HPE has GenAI supercomputing and enterprise systems with Nvidia components, a RAG reference architecture, and plans to build in NIM microservices. In March 2024, HPE upgraded its Alletra MP storage arrays to connect two times the number of servers and four times the capacity in the same rackspace with 100Gbps connectivity between nodes in a cluster.

NetApp has product integrations with BasePOD and SuperPOD. At GTC 2024 NetApp announced integration of Nvidia’s NeMo Retriever microservice, a RAG software offering, with OnTap customer hybrid cloud storage.

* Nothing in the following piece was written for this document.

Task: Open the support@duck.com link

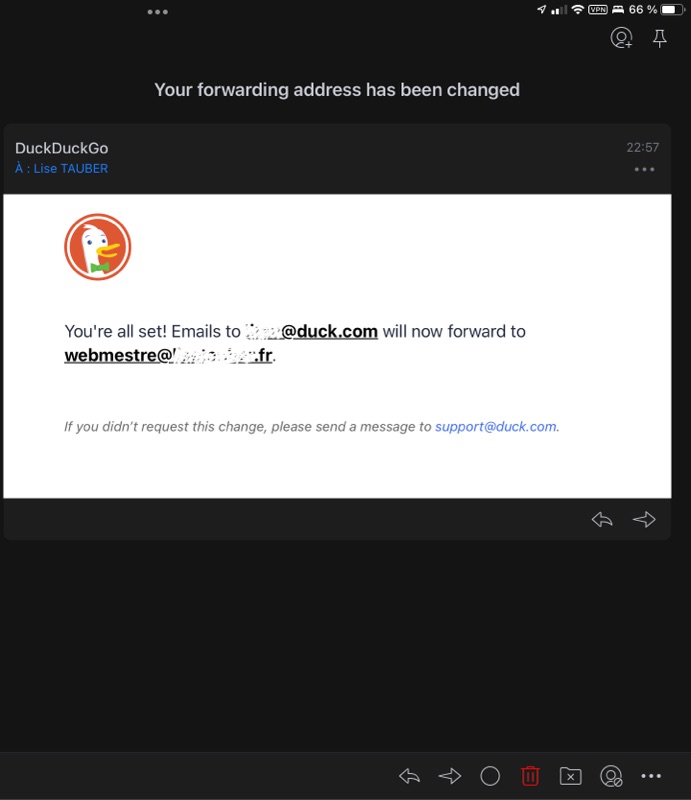Action: pos(496,426)
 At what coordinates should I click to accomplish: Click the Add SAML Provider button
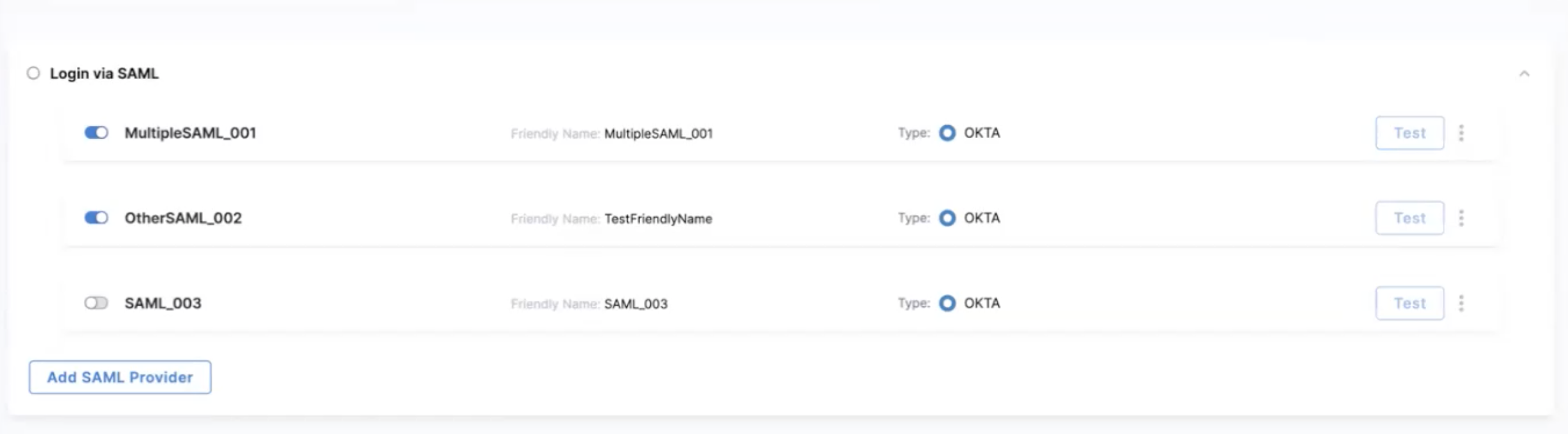pyautogui.click(x=120, y=378)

Pure Storage has AIRI, a flash-based AI infrastructure certified with DGX and Nvidia OVX servers and using Pure’s FlashBlade//S storage. At GTC 2024, Pure announced it had created a RAG pipeline that uses Nvidia NeMo-based microservices with Nvidia GPUs and its storage, plus RAGs for specific industry verticals.

Vast Data launched its Vast Data Platform in 2023, which marries its QLC flash-and-fast-cache storage subsystems with database-like capabilities at native storage I/O level, and DGX certification.

In March 2024, hybrid cloud NAS maker Weka announced a hardware appliance certified to work with Nvidia’s DGX SuperPod AI datacentre infrastructure.